Aleph
«(…) Só o silêncio desnudo e desvinculado de qualquer estratagema
artístico me permitiria homenagear uma força que chamo Deus e cuja grandeza
inimaginável tento vagamente imaginar sabendo que apenas o meu silêncio pode render
homenagem digna a uma força que eu mesmo conceberia como demasiado poderosa
para poder ser vista em todo o seu esplendor imenso, como se fosse uma única
areia do deserto que tentasse imaginar como seria o céu constelado que cobre o
universo visível. Só o silêncio atemorizado, à maneira daquele que Pascal
angustiadamente sentia, esse silêncio eterno dos espaços infinitos e tácitos, me
pode socorrer para imaginar o que Deus possa ser: algo que só pelo meu absoluto e resignado silêncio posso respeitar e temer
na sua suposta grandeza excessiva.
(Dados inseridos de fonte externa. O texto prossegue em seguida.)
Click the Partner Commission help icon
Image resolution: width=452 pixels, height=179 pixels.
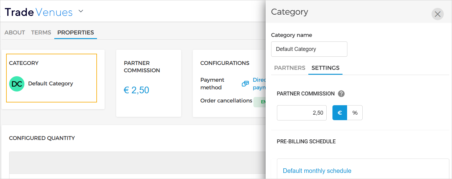pyautogui.click(x=341, y=94)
Calar-me, em suma, seria a forma suprema
de imaginar aquilo que excessivamente me ultrapassa e a que talvez eu pudesse
dar o nome cómodo, ou convencional, de divino. Mas nada disto me aproximaria um
milímetro daquilo que concebo como podendo ser a infinitude de um ser chamado
Deus, uma vez que apenas me dispensaria de ter uma ideia antropomorfizada do
conceito de Deus, tornando-lhe, ainda assim, incapaz de conceber a sua luminosa
treva sem fundo.
Beth
Nunca entendi como é que se pode querer, ou intentar querer, provar
Deus, demonstrá-lo. Há mesmo qualquer coisa de absurdo e fátuo nesse intento,
como se ele fosse uma paródia da divindade que se quer mostrar como demonstrada
ou demonstranda. Como é que algo tão transcendente pode ser demonstrado como se
fosse o teorema de Fermat ou ainda qualquer outro enigma matemático ou lógico ou de qualquer outra natureza afim?
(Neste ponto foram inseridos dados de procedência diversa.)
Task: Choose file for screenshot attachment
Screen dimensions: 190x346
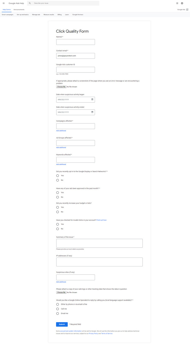Action: click(61, 87)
Falar de Deus é, desde logo, verbiagem frívola, acto de loucura atrevida,
desfaçatez da razão humana: porque é que durante séculos de fez
teologia em vez de se ter ficado calado, humildemente calado diante de tamanho
mistério incompreensível, desse mysterium tremendum e sem solução
possível que era poder haver ou dever haver uma entidade transcendente anterior
ao tempo, fundadora do tempo, actuante
no tempo e, apesar disso, intemporal? Só a teologia negativa medieval
ousou intentar um caminho diferente para Deus, atrevendo-se a dizê-lo
impossível de ser nomeado, descrito, explicado, demonstrado, etc. Mas essa via
negativa da teologia ficou-se pelo caminho, subsumiu-se na corrente da teologia positiva, mesmo quando
alimentava subterrâneos veios místicos heterodoxos, não tendo decisiva
sequência no pensamento cristão ocidental, ainda que todo ele tivesse sido
marcado pela sua influência seminal, estabelecendo-se como prólogo de outras
aventuras místicas mais intrépidas, mais fundas, a dois passos da heresia.
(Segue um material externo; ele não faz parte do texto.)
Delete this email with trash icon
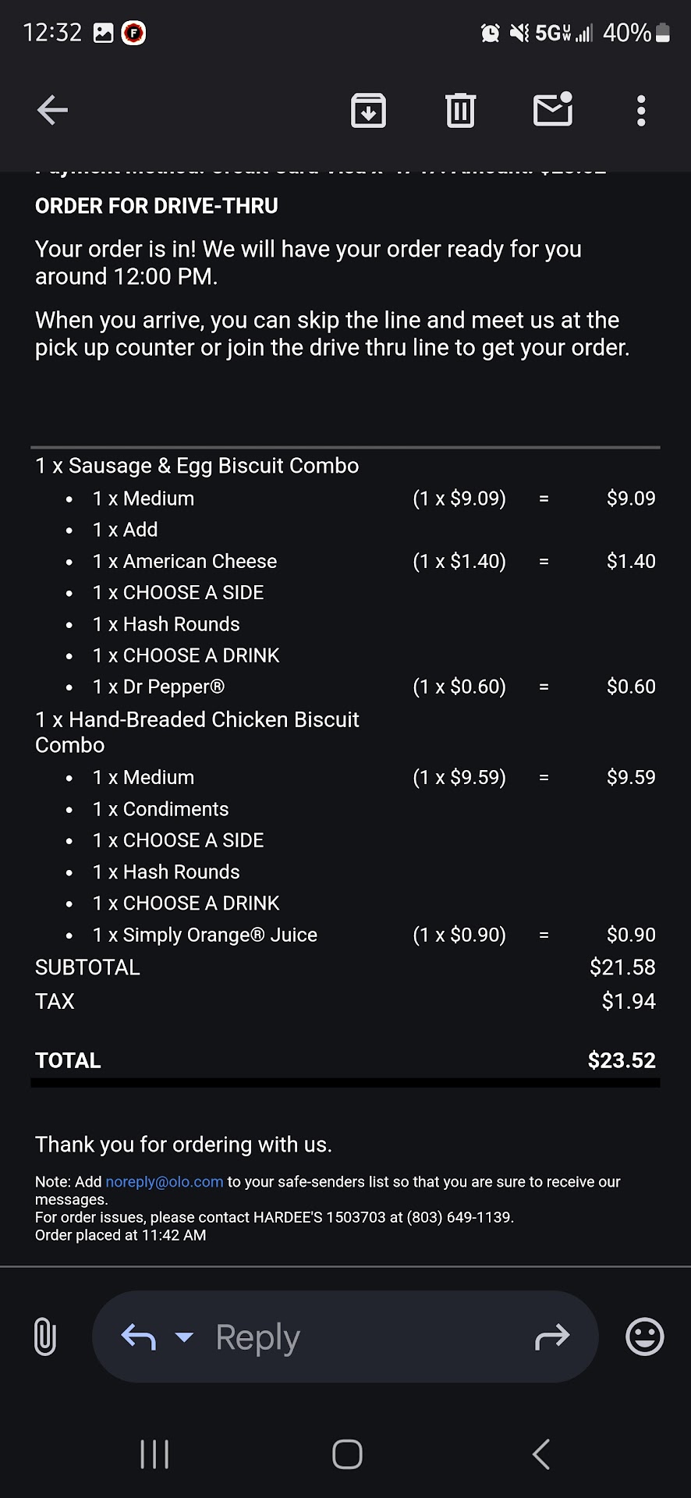 [x=460, y=110]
O mistério de Deus, e da sua improvável relação com as suas criaturas, devia
ter sido sempre tomado como mistério, apenas como mistério, portanto de todo em
todo insusceptível de demonstração ou prova alguma, filosófica, racional,
teológica ou científica. A única prova de Deus só poderia ser fornecida pelo
próprio Deus, comparecendo diante de nós e, ante nossos olhos mortais,
varando-nos com a sua terrível presença, agindo de modo que o entendêssemos,
ouvíssemos e víssemos, ou seja, de maneira que os nossos sentidos e a nossa
pobre razão não tivesse outra solução a não ser a de aceitar a prova provada de
um Deus que assim se abaixaria a provar-nos que é. No fundo, as duas grandes
religiões do Livro optaram por um Deus pessoal, que se personaliza e
antropomorfiza, que convive com os homens por ele criados, que intercede junto
deles, se intromete nos seus negócios temporais e amorosos, lhes barra o
caminho ou, ao contrário, propõe rotas para a salvação, lhes abre o mar para
que passem, lhes dá as tábuas da sua Lei ou fulmina-os quando estes desobedecem
a ditames que ele mesmo teve o cuidado de lhes transmitir, um Deus que tem
cóleras ou ternuras no seu trato com a humanidade, um Deus sentimental, humanizado,
intervindo na História dos humanos. Em suma, estamos diante de um Deus que se
faz humano, sobretudo no cristianismo, a ponto de baixar à terra numa dada
época da História humana, para se misturar com os homens e por estes ser
crucificado. Ou um Deus que, em pleno século oitocentista, vindo do desaguar
das Luzes, se digna convocar o Príncipe das Trevas para lhe perguntar como vai
e se pode participar num repto lançado a um sábio germânico, já que é assim que
pode ser entendido o Prolog im Himmel do Fausto de
Goethe, ainda que coubesse a Mefistófeles garantir que não lhe interessam nem o
mundo nem os sóis mas tão só como os
homens se atormentam, prólogo no céu, do Fausto…» In
João Medina, O Silêncio de Deus em Auschwitz, Aleph, seguido de O Museu do
Holocausto, Edição da CM de Cascais, 2001, ISBD 972-637-089-2.